▶ [About this exercise]:
Working from the entries below, give again each line from the first through the one containing "is (1366, 696).", exactly and with nothing else.

[Saved data entries]
------------------------------

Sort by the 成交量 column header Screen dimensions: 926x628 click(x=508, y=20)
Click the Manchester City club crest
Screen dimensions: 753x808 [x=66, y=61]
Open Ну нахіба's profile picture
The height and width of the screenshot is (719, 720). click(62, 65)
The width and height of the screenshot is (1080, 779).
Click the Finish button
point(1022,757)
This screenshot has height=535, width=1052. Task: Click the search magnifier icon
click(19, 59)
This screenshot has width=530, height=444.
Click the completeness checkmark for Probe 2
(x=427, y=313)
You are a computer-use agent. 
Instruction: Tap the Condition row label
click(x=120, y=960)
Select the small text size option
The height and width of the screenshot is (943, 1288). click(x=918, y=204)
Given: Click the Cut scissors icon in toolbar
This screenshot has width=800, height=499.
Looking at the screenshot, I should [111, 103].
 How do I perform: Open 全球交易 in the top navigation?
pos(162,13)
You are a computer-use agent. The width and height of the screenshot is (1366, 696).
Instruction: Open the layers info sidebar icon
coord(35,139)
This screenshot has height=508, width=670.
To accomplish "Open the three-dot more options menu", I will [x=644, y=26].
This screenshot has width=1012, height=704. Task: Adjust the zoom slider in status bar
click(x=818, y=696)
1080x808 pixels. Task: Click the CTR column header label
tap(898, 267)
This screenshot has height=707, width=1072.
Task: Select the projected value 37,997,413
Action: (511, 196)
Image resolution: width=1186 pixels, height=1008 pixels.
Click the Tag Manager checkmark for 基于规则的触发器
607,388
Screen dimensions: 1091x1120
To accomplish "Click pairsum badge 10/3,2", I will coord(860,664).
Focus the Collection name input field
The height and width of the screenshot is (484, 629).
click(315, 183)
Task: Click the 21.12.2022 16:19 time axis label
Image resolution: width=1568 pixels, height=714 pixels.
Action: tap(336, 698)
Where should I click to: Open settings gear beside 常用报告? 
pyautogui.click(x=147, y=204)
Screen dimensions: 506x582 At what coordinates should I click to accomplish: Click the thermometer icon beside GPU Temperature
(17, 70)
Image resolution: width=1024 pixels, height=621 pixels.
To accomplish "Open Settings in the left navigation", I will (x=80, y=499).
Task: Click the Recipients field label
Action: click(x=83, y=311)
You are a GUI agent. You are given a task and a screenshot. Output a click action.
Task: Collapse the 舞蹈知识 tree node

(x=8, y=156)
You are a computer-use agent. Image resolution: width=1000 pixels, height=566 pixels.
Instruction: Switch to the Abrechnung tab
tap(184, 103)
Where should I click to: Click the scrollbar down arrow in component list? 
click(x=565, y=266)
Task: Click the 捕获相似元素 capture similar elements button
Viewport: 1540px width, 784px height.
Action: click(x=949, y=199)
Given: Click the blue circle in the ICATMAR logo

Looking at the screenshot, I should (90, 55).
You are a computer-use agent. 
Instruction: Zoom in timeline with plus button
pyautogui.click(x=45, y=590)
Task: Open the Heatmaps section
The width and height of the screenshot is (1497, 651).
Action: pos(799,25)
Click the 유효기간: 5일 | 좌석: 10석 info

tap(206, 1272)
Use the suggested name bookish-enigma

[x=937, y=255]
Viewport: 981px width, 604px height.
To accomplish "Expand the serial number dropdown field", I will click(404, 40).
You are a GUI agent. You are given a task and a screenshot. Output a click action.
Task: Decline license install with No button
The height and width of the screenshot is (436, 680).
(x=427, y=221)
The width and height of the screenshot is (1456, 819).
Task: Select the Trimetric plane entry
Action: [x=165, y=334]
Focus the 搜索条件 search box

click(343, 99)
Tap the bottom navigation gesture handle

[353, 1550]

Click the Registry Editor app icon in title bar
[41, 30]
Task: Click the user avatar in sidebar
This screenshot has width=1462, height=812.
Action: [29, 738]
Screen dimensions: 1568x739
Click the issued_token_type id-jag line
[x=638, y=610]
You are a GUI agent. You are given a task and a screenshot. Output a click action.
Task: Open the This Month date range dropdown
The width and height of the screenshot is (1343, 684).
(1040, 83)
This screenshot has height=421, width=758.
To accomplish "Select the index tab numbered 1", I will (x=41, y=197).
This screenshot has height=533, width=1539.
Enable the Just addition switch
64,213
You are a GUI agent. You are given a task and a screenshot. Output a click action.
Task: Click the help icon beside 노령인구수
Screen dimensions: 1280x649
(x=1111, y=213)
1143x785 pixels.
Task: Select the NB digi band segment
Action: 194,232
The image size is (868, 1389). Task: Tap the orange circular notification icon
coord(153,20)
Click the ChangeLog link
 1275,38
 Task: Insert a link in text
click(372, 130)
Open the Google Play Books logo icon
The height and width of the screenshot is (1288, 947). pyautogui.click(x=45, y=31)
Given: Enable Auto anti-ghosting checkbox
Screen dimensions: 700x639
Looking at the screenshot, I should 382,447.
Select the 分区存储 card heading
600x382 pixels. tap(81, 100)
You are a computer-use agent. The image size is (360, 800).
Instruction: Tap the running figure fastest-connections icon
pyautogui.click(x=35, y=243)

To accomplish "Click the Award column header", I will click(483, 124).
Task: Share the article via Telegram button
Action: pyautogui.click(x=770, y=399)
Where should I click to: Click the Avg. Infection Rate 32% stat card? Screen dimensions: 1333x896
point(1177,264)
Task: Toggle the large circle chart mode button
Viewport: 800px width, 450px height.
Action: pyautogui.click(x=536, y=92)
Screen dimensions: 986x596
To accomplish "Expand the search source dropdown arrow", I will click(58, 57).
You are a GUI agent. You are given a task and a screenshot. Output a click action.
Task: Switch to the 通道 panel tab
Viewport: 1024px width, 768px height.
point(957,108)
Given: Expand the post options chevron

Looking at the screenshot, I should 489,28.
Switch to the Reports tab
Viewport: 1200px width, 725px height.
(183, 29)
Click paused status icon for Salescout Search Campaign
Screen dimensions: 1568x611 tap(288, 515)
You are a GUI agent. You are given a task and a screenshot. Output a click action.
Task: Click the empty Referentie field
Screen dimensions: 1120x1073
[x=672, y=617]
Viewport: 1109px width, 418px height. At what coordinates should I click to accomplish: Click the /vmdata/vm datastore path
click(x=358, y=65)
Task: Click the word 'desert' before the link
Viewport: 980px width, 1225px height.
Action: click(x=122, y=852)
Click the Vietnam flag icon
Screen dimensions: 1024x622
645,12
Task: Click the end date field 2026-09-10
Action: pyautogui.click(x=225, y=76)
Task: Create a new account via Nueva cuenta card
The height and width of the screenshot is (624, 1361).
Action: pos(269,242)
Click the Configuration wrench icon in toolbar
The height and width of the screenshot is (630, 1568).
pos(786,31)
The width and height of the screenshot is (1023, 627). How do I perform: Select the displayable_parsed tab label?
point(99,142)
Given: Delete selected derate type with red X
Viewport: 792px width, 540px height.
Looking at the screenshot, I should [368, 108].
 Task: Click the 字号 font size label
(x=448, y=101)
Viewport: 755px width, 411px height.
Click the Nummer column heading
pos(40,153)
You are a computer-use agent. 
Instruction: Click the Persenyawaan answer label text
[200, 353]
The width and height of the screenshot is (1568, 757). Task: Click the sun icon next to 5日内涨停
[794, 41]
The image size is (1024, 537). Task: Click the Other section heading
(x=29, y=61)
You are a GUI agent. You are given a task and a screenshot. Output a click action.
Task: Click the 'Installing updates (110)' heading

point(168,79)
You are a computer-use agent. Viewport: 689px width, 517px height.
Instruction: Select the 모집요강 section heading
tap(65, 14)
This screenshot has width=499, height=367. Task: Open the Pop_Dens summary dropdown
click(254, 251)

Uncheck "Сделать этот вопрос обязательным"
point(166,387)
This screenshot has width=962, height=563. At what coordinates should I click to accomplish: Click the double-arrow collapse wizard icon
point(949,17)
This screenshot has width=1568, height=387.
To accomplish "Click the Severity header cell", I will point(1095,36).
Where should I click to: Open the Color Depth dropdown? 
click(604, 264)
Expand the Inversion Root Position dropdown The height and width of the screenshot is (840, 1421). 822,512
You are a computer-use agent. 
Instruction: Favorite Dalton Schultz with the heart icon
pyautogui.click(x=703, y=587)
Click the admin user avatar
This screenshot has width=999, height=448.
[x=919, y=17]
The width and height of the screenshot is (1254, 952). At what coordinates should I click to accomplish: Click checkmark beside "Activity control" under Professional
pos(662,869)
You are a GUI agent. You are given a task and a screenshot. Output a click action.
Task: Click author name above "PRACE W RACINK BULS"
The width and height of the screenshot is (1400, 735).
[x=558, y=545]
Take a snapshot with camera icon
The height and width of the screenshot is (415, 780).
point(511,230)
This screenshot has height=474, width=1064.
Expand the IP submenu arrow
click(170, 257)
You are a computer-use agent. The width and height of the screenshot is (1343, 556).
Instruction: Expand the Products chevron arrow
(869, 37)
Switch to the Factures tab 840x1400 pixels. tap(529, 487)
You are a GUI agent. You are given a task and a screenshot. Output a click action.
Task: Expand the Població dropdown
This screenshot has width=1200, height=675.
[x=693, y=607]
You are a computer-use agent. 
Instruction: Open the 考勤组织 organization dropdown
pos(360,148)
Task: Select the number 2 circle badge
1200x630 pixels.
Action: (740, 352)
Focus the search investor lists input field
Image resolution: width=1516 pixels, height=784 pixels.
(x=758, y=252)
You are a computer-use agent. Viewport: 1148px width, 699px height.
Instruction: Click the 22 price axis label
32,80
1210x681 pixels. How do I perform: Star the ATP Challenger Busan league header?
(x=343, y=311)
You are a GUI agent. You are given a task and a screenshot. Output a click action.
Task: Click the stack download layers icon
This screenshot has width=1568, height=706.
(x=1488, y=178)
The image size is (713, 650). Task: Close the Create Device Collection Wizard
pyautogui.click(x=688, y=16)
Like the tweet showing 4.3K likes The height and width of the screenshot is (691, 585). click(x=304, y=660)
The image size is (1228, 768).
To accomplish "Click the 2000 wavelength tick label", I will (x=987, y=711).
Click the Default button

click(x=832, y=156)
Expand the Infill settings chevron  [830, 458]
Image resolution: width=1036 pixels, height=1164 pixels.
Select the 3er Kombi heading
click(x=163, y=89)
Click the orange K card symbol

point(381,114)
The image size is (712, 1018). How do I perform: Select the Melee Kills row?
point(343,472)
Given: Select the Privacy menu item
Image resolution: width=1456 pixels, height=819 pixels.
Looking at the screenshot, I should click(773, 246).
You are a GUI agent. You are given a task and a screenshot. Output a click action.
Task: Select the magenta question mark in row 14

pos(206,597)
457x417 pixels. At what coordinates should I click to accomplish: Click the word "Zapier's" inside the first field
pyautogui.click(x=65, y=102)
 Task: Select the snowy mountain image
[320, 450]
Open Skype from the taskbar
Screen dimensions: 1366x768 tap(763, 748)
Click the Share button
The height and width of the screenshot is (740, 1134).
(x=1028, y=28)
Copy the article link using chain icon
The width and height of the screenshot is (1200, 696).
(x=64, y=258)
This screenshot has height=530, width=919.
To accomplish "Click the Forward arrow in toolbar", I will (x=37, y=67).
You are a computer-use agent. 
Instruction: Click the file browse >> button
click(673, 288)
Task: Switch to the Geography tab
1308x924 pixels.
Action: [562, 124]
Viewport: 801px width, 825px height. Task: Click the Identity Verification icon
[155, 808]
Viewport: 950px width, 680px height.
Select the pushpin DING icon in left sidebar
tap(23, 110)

------------------------------

▶ [Solution to the problem]:
Sort by the 成交量 column header Screen dimensions: 926x628 click(x=508, y=20)
Click the Manchester City club crest
Screen dimensions: 753x808 [x=66, y=61]
Open Ну нахіба's profile picture
The height and width of the screenshot is (719, 720). click(62, 65)
The width and height of the screenshot is (1080, 779).
Click the Finish button
point(1022,757)
This screenshot has height=535, width=1052. Task: Click the search magnifier icon
click(19, 59)
This screenshot has width=530, height=444.
Click the completeness checkmark for Probe 2
(x=427, y=313)
You are a computer-use agent. 
Instruction: Tap the Condition row label
click(x=120, y=960)
Select the small text size option
The height and width of the screenshot is (943, 1288). click(x=918, y=204)
Given: Click the Cut scissors icon in toolbar
This screenshot has width=800, height=499.
Looking at the screenshot, I should [111, 103].
 How do I perform: Open 全球交易 in the top navigation?
pos(162,13)
You are a computer-use agent. The width and height of the screenshot is (1366, 696).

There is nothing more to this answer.